## DATA RECORDS
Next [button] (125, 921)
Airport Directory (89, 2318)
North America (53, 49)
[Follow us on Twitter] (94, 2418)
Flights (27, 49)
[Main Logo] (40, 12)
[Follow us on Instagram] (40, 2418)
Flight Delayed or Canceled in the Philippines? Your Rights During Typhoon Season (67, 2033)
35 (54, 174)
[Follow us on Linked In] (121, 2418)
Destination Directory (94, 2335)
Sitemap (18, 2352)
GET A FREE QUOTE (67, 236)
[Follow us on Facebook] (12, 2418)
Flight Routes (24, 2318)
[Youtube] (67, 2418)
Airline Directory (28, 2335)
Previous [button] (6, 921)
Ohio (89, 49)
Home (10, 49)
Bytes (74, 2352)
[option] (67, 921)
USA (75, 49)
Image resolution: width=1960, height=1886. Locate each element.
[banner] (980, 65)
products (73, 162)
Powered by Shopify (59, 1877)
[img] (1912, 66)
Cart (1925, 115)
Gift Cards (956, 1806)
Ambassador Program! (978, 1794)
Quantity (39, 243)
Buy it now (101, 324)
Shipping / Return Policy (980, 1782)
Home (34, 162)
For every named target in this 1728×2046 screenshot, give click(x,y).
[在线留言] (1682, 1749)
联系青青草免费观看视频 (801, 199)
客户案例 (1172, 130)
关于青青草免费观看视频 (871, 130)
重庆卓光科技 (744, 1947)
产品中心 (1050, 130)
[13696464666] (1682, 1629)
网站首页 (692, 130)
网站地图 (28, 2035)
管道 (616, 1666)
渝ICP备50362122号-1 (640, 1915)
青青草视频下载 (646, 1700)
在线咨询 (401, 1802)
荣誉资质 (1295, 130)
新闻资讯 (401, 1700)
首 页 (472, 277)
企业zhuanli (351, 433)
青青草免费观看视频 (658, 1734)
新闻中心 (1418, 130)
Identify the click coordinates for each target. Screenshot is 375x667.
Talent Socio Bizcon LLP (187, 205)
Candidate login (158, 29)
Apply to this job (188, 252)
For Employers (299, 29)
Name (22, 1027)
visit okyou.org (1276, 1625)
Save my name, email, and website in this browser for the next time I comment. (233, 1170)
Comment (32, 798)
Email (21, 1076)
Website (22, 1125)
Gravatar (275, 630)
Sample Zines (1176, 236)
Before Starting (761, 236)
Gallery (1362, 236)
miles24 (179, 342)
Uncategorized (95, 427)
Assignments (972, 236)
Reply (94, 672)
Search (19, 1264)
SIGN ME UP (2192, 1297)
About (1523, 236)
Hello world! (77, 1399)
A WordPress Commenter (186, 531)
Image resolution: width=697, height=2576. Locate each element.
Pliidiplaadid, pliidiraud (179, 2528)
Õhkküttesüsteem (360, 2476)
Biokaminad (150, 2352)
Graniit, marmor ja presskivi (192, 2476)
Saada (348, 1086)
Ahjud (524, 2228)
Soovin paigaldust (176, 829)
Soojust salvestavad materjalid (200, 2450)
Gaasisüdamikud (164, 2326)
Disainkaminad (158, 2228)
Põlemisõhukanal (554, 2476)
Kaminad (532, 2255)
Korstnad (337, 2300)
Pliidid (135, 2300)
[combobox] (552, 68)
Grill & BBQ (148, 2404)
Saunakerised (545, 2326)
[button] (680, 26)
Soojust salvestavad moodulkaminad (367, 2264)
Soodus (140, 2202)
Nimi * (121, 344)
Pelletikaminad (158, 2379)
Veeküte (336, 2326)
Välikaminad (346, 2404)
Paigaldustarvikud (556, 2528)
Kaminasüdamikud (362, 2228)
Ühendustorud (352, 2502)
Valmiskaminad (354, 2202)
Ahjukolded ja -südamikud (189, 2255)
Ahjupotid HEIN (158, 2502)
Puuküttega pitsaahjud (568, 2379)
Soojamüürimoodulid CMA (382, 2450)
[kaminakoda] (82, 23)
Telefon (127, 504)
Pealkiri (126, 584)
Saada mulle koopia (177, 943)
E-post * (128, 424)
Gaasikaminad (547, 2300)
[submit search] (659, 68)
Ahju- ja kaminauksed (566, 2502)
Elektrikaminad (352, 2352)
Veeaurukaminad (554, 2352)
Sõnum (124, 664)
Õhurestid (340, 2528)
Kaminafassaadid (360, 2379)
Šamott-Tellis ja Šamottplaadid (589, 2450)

## YOUR INSTRUCTIONS
Could you copy out all the material word for word?

## TASK SOLUTION
Next [button] (125, 921)
Airport Directory (89, 2318)
North America (53, 49)
[Follow us on Twitter] (94, 2418)
Flights (27, 49)
[Main Logo] (40, 12)
[Follow us on Instagram] (40, 2418)
Flight Delayed or Canceled in the Philippines? Your Rights During Typhoon Season (67, 2033)
35 (54, 174)
[Follow us on Linked In] (121, 2418)
Destination Directory (94, 2335)
Sitemap (18, 2352)
GET A FREE QUOTE (67, 236)
[Follow us on Facebook] (12, 2418)
Flight Routes (24, 2318)
[Youtube] (67, 2418)
Airline Directory (28, 2335)
Previous [button] (6, 921)
Ohio (89, 49)
Home (10, 49)
Bytes (74, 2352)
[option] (67, 921)
USA (75, 49)
Image resolution: width=1960, height=1886. Locate each element.
[banner] (980, 65)
products (73, 162)
Powered by Shopify (59, 1877)
[img] (1912, 66)
Cart (1925, 115)
Gift Cards (956, 1806)
Ambassador Program! (978, 1794)
Quantity (39, 243)
Buy it now (101, 324)
Shipping / Return Policy (980, 1782)
Home (34, 162)
For every named target in this 1728×2046 screenshot, give click(x,y).
[在线留言] (1682, 1749)
联系青青草免费观看视频 (801, 199)
客户案例 (1172, 130)
关于青青草免费观看视频 (871, 130)
重庆卓光科技 (744, 1947)
产品中心 (1050, 130)
[13696464666] (1682, 1629)
网站首页 (692, 130)
网站地图 (28, 2035)
管道 (616, 1666)
渝ICP备50362122号-1 (640, 1915)
青青草视频下载 (646, 1700)
在线咨询 (401, 1802)
荣誉资质 (1295, 130)
新闻资讯 (401, 1700)
首 页 (472, 277)
企业zhuanli (351, 433)
青青草免费观看视频 (658, 1734)
新闻中心 (1418, 130)
Identify the click coordinates for each target. Screenshot is 375x667.
Talent Socio Bizcon LLP (187, 205)
Candidate login (158, 29)
Apply to this job (188, 252)
For Employers (299, 29)
Name (22, 1027)
visit okyou.org (1276, 1625)
Save my name, email, and website in this browser for the next time I comment. (233, 1170)
Comment (32, 798)
Email (21, 1076)
Website (22, 1125)
Gravatar (275, 630)
Sample Zines (1176, 236)
Before Starting (761, 236)
Gallery (1362, 236)
miles24 (179, 342)
Uncategorized (95, 427)
Assignments (972, 236)
Reply (94, 672)
Search (19, 1264)
SIGN ME UP (2192, 1297)
About (1523, 236)
Hello world! (77, 1399)
A WordPress Commenter (186, 531)
Image resolution: width=697, height=2576. Locate each element.
Pliidiplaadid, pliidiraud (179, 2528)
Õhkküttesüsteem (360, 2476)
Biokaminad (150, 2352)
Graniit, marmor ja presskivi (192, 2476)
Saada (348, 1086)
Ahjud (524, 2228)
Soovin paigaldust (176, 829)
Soojust salvestavad materjalid (200, 2450)
Gaasisüdamikud (164, 2326)
Disainkaminad (158, 2228)
Põlemisõhukanal (554, 2476)
Kaminad (532, 2255)
Korstnad (337, 2300)
Pliidid (135, 2300)
[combobox] (552, 68)
Grill & BBQ (148, 2404)
Saunakerised (545, 2326)
[button] (680, 26)
Soojust salvestavad moodulkaminad (367, 2264)
Soodus (140, 2202)
Nimi * (121, 344)
Pelletikaminad (158, 2379)
Veeküte (336, 2326)
Välikaminad (346, 2404)
Paigaldustarvikud (556, 2528)
Kaminasüdamikud (362, 2228)
Ühendustorud (352, 2502)
Valmiskaminad (354, 2202)
Ahjukolded ja -südamikud (189, 2255)
Ahjupotid HEIN (158, 2502)
Puuküttega pitsaahjud (568, 2379)
Soojamüürimoodulid CMA (382, 2450)
[kaminakoda] (82, 23)
Telefon (127, 504)
Pealkiri (126, 584)
Saada mulle koopia (177, 943)
E-post * (128, 424)
Gaasikaminad (547, 2300)
[submit search] (659, 68)
Ahju- ja kaminauksed (566, 2502)
Elektrikaminad (352, 2352)
Veeaurukaminad (554, 2352)
Sõnum (124, 664)
Õhurestid (340, 2528)
Kaminafassaadid (360, 2379)
Šamott-Tellis ja Šamottplaadid (589, 2450)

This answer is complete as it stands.